Banks tend to offer a range of mortgage choices, the variables being interest rates – which are usually at the low end – fees and repayment terms. They also may provide you with incentives such as a cash-back deal. They may be less inclined to lend to you if it’s short-term for a flip. Also, you’re entering one conversation for approval, and if you don’t fit their criteria for a mortgage, you’re still at square one.

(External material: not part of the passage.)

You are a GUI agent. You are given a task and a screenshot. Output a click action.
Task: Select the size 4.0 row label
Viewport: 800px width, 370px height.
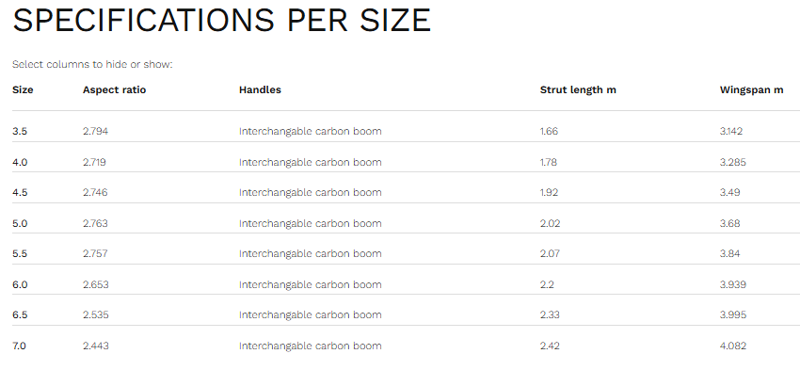(x=20, y=162)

Mortgage brokers work between the person borrowing the money and the bank or mortgage provider. Brokers know about different lending relationships, policies, and interest rates and can devise a suitable mortgage for an individual’s situation, researching and comparing various options to save you time. A broker can package your application, so it appeals to the right lender. Loan Market mortgage adviser Emma Boyd says you may need to pay a service fee for this type of lending. “It will depend on your personal situation such as if your loan is short term or long term, and what it’s lent against. This is because an adviser is normally paid a commission by the bank. However, this commission would be clawed back if the loan is repaid within a certain amount of time, i.e. a couple of years. When a loan is for a house flip, it will normally be short-term, hence commission would claw back. There could also be a fee charged from the lender, depending again on who it is, if it’s long term or short term and what it’s lent against,” she says.

Private non-bank lenders are organisations you might talk to you if you cannot meet your bank’s lending criteria. They tend to offer higher interest rates and higher fees for short-term finance as they know they won’t make much interest in a short space of time.

What types of mortgages do house flippers typically take?

House flippers generally aim for conventional bank mortgages on a floating rate that are interest-only to keep funding costs low. “The goal isn’t to pay down the principal debt like owner-occupiers who would be repaying both the principal and interest,” says Emma.

Is the process different to getting a mortgage for your own home?

The process to apply for a home loan, and the paperwork and information required, is the same whether a customer is purchasing their own home or an investment property, says BNZ external communications consultant Will Edmonds. “The key difference is the deposit required. Investors require a larger deposit versus 20 percent or less for customers purchasing their own home,” says Will. This is more like a 35 percent deposit for a house.

“Ensure you have some cash/equity to put in toward your new property for the deposit plus the renovation cost. You also may need to factor in GST depending on your accountant’s advice. The rules have recently changed and you now only need a 35 percent deposit rather than 40 percent if buying a house as an investment property. The criteria will depend on your personal situation so it’s best to seek advice from your adviser.”

What will the mortgage provider need from you?

You’ll need to provide the same information as you would with any loan, such as proof of income and equity, bank statements, identification and confirmation of existing debts.

How can I present myself in the best light to a lender?

“If you are planning a property trade/flip you need to know your numbers, how long the work will take, how much it will cost and what the holding and funding costs will be,” Emma says. “Seek your accountant’s advice to confirm what entity will own the property and borrow the funds, for example, the person’s name, company etc and will these entities be GST registered? What is your plan to manage the flip if you are working; who will do the work on the house and what experience do you have? An adviser can assess your personal situation and advise on your options.”